■ Task input
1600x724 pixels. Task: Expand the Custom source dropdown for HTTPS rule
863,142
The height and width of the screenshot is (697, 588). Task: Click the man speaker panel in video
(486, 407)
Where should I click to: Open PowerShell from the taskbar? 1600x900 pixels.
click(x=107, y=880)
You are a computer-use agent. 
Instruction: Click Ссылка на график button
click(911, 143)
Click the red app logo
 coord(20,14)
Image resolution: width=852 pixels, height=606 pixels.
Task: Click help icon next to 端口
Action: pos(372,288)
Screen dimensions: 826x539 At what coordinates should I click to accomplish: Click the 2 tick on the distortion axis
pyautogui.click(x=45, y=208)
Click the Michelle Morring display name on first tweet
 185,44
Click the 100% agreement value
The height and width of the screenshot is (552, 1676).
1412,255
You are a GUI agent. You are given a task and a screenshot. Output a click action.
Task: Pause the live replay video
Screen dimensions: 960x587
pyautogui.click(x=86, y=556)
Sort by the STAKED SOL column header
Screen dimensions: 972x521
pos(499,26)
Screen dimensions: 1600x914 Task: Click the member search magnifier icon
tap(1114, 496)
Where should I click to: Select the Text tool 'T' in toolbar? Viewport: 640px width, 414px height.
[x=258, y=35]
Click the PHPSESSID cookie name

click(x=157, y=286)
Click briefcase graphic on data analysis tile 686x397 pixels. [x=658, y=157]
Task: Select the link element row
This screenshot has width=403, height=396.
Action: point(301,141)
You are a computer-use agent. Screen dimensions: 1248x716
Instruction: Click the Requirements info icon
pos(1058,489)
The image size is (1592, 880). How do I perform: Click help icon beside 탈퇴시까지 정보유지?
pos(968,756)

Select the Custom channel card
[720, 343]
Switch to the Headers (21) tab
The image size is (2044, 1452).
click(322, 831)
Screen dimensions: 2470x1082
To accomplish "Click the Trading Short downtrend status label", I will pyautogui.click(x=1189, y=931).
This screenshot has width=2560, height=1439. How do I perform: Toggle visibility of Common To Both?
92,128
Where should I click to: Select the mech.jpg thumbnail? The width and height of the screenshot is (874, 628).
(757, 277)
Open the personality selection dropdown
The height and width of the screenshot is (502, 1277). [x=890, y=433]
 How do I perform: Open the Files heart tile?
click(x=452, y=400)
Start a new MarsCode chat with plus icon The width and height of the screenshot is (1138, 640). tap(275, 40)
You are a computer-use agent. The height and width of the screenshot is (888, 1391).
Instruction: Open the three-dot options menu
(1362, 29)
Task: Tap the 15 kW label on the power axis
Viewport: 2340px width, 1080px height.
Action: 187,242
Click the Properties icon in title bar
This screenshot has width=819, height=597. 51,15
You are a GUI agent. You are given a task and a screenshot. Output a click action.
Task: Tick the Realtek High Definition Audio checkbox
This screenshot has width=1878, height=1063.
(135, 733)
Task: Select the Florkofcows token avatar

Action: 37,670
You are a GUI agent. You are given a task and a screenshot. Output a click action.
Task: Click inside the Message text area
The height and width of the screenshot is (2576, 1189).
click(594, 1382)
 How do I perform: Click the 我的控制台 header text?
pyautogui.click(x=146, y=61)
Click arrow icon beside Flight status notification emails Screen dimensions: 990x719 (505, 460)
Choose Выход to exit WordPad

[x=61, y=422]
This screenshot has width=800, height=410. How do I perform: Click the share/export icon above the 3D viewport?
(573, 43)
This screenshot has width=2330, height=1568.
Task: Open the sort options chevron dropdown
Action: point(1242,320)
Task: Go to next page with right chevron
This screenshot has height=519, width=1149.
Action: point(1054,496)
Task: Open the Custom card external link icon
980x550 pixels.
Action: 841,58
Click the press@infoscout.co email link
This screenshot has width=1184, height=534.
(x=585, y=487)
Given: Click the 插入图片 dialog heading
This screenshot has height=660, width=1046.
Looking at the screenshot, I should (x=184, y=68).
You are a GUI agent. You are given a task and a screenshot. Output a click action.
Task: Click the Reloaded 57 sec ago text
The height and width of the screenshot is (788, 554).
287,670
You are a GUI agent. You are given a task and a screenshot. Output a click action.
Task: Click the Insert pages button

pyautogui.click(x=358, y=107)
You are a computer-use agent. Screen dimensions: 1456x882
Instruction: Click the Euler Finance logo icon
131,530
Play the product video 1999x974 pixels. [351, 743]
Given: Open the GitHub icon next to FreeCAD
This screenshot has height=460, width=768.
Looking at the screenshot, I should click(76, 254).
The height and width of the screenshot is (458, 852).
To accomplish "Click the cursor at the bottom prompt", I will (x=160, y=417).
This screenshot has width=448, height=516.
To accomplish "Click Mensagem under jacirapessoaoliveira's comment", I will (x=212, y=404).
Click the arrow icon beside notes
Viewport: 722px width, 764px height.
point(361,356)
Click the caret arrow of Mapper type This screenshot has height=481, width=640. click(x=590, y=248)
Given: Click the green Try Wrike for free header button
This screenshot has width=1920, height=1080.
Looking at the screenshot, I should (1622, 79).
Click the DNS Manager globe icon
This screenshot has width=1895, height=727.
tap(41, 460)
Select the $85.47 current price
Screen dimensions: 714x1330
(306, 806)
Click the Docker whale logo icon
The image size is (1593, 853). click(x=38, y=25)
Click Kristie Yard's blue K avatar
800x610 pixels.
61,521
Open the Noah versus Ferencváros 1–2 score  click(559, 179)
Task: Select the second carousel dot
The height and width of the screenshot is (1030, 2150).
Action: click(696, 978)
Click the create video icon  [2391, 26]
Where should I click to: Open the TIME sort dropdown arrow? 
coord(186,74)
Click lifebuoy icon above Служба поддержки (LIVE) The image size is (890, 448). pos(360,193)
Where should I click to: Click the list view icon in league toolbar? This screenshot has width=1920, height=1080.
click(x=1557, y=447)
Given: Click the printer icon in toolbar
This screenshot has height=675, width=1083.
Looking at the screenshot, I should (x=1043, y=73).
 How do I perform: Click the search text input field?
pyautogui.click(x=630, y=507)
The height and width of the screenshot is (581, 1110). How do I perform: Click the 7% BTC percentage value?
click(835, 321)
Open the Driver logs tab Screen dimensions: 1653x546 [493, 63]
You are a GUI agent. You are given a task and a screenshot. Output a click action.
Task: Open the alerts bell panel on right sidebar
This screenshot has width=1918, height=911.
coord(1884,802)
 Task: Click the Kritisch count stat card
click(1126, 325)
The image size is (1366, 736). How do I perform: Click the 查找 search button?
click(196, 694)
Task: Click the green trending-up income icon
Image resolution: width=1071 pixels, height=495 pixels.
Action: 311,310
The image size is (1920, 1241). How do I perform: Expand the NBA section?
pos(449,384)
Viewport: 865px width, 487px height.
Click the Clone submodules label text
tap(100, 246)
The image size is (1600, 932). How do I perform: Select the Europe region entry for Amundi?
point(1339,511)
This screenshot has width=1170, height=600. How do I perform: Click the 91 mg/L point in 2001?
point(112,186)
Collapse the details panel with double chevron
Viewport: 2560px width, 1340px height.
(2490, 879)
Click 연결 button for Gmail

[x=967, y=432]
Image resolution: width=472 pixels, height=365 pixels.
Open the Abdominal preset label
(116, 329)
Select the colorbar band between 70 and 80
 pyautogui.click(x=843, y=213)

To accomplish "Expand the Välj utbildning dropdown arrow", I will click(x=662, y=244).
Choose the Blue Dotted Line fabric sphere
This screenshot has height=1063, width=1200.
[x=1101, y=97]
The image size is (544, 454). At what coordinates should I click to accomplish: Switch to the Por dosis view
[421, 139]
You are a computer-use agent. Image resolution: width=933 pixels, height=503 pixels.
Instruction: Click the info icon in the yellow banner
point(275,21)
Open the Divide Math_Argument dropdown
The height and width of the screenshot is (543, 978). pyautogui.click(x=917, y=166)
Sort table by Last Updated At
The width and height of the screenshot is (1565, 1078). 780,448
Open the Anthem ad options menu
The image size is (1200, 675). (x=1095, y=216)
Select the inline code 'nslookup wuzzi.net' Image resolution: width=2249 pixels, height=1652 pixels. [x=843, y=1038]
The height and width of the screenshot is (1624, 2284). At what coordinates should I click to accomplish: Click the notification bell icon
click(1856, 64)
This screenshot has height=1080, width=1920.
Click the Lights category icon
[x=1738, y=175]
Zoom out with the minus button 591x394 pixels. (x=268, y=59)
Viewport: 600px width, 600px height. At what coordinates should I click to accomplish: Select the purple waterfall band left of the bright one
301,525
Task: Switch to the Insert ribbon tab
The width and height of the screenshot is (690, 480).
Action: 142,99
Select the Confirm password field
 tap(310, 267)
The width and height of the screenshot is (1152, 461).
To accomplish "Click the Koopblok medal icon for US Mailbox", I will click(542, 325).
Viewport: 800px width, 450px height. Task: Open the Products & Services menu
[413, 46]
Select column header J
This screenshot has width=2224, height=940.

■ Given exercise
Rewrite the records from the line containing "Click the press@infoscout.co email link" through the line containing "Play the product", changing every "GUI agent" to "desktop agent" and leaving everything else the same.

■ The solution
Click the press@infoscout.co email link
This screenshot has width=1184, height=534.
(x=585, y=487)
Given: Click the 插入图片 dialog heading
This screenshot has height=660, width=1046.
Looking at the screenshot, I should (x=184, y=68).
You are a desktop agent. You are given a task and a screenshot. Output a click action.
Task: Click the Reloaded 57 sec ago text
The height and width of the screenshot is (788, 554).
287,670
You are a desktop agent. You are given a task and a screenshot. Output a click action.
Task: Click the Insert pages button

pyautogui.click(x=358, y=107)
You are a computer-use agent. Screen dimensions: 1456x882
Instruction: Click the Euler Finance logo icon
131,530
Play the product video 1999x974 pixels. [351, 743]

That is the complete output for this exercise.